The model that suggests itself is to bring the riverine-coastal and civil-affairs functions together under a single commander with a clear counterinsurgency mission. Although it is important to keep in mind that we are dealing with a global problem that does not respect borders, the need for local understanding suggests that the combined unit could be divided into detachments oriented to specific areas. A number stand out: the southern Philippines and Sulu Sea, the East African littoral from the Horn down to the Mozambique Channel, the West African littoral from Senegal around to the Congo and the eastern Mediterranean.
The mission menu for each detachment would be to:
Work with other U.S. agencies, such as the State Department and CIA, local agencies, and extraregional allies to develop deep-level situational awareness.
Work with others on a similar basis to identify and track trends, organizations and individuals of interest.
Work with others to develop relevant maritime domain awareness.
Develop detailed knowledge of local customs and social morés, and local political issues and groupings.
Develop a good working knowledge of local topographical, hydrographical and meteorological conditions.
Develop close working relationships with local armed forces, law-enforcement organizations and other government departments.
Develop, test and implement tailored tactics, techniques and procedures.
Provide training and security assistance as requested to local naval, coast guard and law enforcement organizations.

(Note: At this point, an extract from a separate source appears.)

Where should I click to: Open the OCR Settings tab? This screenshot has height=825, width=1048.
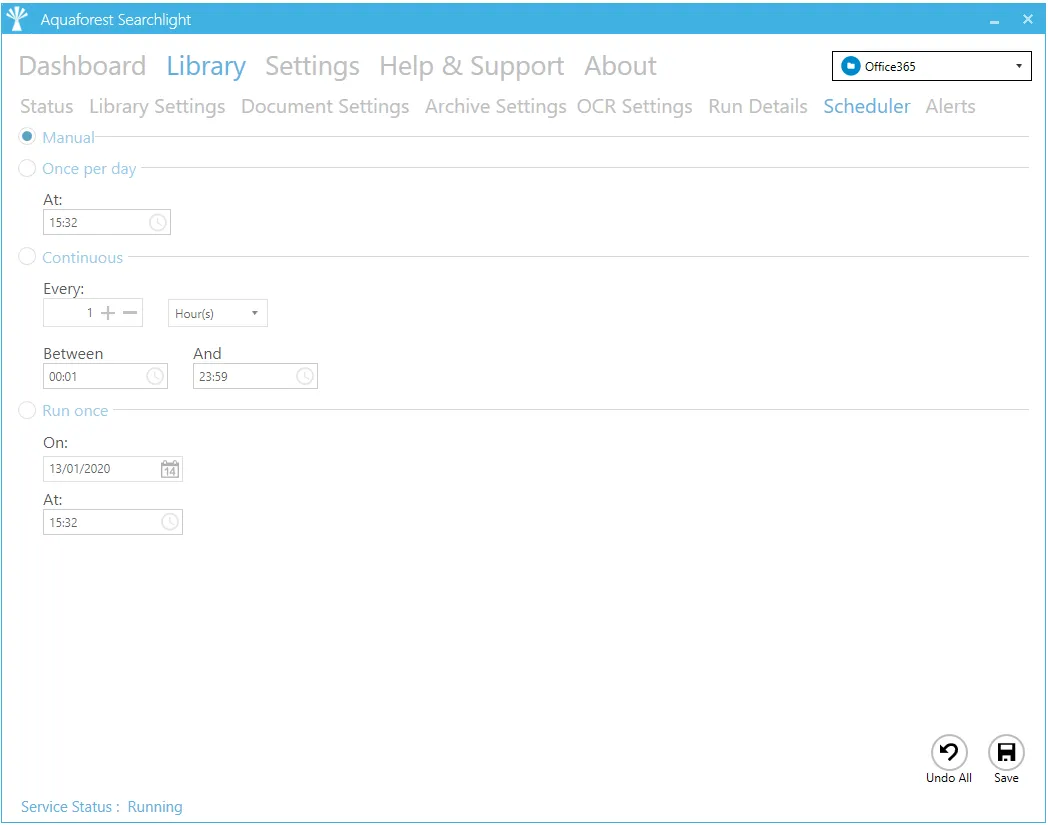coord(634,107)
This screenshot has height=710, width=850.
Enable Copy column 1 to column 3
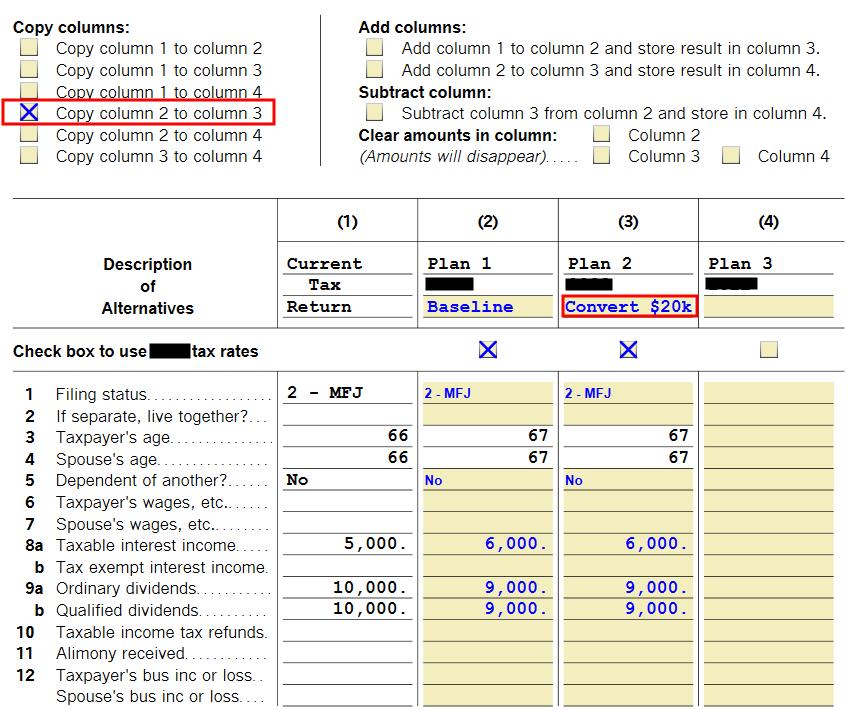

The objective would be prevention, but if that failed, the detachment would be in a position to undertake broad-spectrum counterinsurgency operations either directly or by facilitating and expediting the entry into theater of other military, naval and government agencies as the situation requires.
NEW WARS, NEW SKILLS
These changes would give the whole NECC a central, focused core around which its other functions could be shaped. The Navy is a war-fighting service, and the skills required to fight those wars expertly must never be relinquished. But new wars require new skills. Littoral warfare is a specialist task. Counterinsurgency is a specialist task. Small-boat management is a specialist task. The Navy needs a cadre of specialists who can handle all three.
It needs, above all, an institution dedicated to learning the lessons of littoral counterinsurgency conflict, because the side that can learn fastest and adapts quickest is usually the side that prevails. Support for the idea that this needs to be separate comes from the experience of the business community. If an organization is good at what it does, it is difficult and counterproductive to change it. The Navy is the best at what it does. But if it is to free sailors to learn, experiment and test what works in the new littoral security environment, it needs a specialized, autonomous organization. It also needs to reassure the members of that organization that their skills will be valued and that they can rise to the highest ranks. Perhaps, in a world where irregular warfare is a fact of life, service in the “Blue Berets” will become a passport to the bridge.
Transformation has been the buzzword of the decade. The transformation required of a large force to enable it to fight small wars has proved the hardest of all. The Navy’s long tradition of cultivating independent action should give it a better chance than most.
Martin N. Murphy is a senior strategic analyst at the University of Reading in England, where he specializes in issues relating to naval strategy and maritime security. He is the author of “Small Boats, Weak States and Dirty Money: Piracy and Maritime Terrorism’s Threat to International Security.”